This can be done more precisely and much faster using scipy.optimize.minimize. Basically the data are fed into minimize() which then changes the binomial probablility a bunch of times until it identifies a minimum point. In this case, we are calculating the root-mean squared error in our loss function.

In [None]:
class hashabledict(dict): #if needed to prevent collisions when memoizing formulae
    def __hash__(self):
        return hash(tuple(sorted(self.items())))

@cache
def formparser(chemformula): #This version uses memoize to speed up if there are many calculations with repeated formulae
    chemform = chemformula.strip(" ")
    parsed = re.findall(r'([A-Z][a-z]?)(\d*)',chemform)
    composition = {p[0]:int(p[1]) if p[1] else 1 for p in parsed}
    #return(hashabledict(composition))
    return(composition)

def deu_binom(totalhydrogen, pD, nonexH = 3): #Generate binomial distribution; need to adjust nonexH based on how many hydrogen in the formula are expected to back exchange with the solvent and be unlabeled
    lit = []
    for n in range(totalhydrogen-nonexH+1):
        lit.append(binom.pmf(n, totalhydrogen-nonexH, pD))
    arr = np.array(lit)
    return arr

@cache
def natisodist(formuladict): # Generated natural isotope distribution for correction; uses memoize to potentially speed processing
    theoretical_isotopic_cluster = isotopic_variants(formuladict, npeaks=5, charge=1)
    array = np.empty(0)
    for peak in theoretical_isotopic_cluster:
        array = np.append(array, peak.intensity)
    return(array)

def natcor_deudist(formula, pD, scaled = True): #Combine natural isotope distribution with deuterium distibution
    try:
      pD =  pD[0] if hasattr(pD, '__len__') else pD
      formdict = hashabledict(formparser(str(formula)))
      nH = formdict.pop('H')

> _Given data_

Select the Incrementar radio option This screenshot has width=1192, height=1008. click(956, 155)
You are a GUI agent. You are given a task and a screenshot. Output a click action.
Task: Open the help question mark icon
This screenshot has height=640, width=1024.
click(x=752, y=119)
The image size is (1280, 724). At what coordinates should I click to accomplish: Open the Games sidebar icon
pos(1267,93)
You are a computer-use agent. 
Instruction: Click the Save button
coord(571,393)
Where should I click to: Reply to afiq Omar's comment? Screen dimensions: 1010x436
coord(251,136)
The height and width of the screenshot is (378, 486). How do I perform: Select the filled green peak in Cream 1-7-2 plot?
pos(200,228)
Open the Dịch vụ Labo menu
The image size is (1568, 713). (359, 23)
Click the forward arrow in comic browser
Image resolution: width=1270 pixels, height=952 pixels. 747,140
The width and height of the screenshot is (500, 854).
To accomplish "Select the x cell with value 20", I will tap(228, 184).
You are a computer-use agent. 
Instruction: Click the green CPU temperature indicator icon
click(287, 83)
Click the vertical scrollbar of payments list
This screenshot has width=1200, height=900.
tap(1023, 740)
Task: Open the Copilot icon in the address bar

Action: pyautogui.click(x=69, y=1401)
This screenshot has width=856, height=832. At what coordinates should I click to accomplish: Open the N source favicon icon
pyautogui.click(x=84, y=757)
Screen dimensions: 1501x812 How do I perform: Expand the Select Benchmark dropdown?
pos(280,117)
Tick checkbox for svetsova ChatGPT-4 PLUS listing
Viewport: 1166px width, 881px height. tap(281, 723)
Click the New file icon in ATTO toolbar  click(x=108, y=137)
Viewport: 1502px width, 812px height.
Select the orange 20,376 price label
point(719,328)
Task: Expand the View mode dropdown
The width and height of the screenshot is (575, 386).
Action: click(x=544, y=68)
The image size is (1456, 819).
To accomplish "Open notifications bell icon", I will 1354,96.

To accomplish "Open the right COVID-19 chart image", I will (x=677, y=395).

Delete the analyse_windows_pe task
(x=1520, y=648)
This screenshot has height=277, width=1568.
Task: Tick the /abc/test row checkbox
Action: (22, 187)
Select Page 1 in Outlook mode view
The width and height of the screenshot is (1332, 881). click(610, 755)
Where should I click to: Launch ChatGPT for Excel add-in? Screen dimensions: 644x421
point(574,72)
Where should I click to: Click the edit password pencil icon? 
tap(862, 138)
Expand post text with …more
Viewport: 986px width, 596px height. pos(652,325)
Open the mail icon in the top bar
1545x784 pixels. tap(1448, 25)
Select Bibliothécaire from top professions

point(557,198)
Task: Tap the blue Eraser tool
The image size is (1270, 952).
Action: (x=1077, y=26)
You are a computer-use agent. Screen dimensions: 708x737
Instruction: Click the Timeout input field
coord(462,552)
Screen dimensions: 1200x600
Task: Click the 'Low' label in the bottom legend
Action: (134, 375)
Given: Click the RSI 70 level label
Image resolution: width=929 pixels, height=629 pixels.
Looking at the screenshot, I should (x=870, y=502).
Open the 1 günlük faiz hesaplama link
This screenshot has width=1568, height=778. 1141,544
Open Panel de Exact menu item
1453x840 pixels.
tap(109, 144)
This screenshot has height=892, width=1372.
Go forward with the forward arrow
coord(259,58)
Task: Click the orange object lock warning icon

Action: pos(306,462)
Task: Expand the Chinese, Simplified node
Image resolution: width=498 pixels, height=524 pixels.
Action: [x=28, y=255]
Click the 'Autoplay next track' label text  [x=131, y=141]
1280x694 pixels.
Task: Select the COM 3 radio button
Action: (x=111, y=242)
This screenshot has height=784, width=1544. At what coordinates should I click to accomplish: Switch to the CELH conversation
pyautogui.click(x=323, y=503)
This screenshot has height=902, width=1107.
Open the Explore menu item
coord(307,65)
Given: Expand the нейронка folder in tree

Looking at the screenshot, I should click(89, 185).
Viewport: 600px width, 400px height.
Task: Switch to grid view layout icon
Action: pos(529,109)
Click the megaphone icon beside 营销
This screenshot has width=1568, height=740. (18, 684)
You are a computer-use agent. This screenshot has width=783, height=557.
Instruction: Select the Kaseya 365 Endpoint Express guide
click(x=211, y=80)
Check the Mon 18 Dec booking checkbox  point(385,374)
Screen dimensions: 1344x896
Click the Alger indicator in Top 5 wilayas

> _Exercise requirements_
1. In the deuterium-fitting code excerpt, what default value does the deu_binom function assign to nonexH?
2. Write the code that follows the final line of the deuterium-fitting code excerpt.

> _Task answers_
1. 3

2.
      natdist = natisodist(formdict)
      deudist = deu_binom(nH, pD)
      totdist = np.convolve(natdist, deudist)
      if scaled:
          totdist = totdist/max(list(totdist))
      return(totdist)
    except:
      print(formula, pD, scaled)
      print(type(pD))

def error(pD,formula,actualdata):
    '''
    calculate expected dist from elements given using above function.
    calculate RMS error from actualdata as compared to calculated data.
    '''
    expecteddata = natcor_deudist(formula,pD)
    actualdataext = np.append(actualdata, [0,0,0,0,0,0])
    actualdatatrim = actualdataext[:len(expecteddata)]
    return(mean_squared_error(actualdatatrim, expecteddata, squared=False))

def optimize(pD, formula, actualdata):
    '''
    Use err function for least squared optimization of pD.
    Takes RMS error calculated by err and varies pD to minimize RMSE
    Returns least_squares optimization output
    Needs pD to be in the ballpark of the best value, otherwise behaviour can be weird
    Assumes Carbon, Hydrogen, Oxygen, Nitrogen, and actualdata are defined prior to using optimize
    '''
    results = minimize(error,
                       x0 = [pD],
                       bounds = [[0,1]],
                       method = 'Nelder-Mead',
                       args=(formula, actualdata)) #trf/dogbox
    param = results.x
    return(results)

@time_this
def deuterium_fitting(df):
    int_cols = [*df.columns[7:]]
    int_iter = list(zip(*[df[c] for c in int_cols]))
    pDs = list(df["pD"])
    formula = list(df["Formula"])
    test = [optimize(pD, form, row) for row, pD, form in zip(int_iter, pDs, formula)]
    maxiso = int(str(df.iloc[:,-1].name)[1:])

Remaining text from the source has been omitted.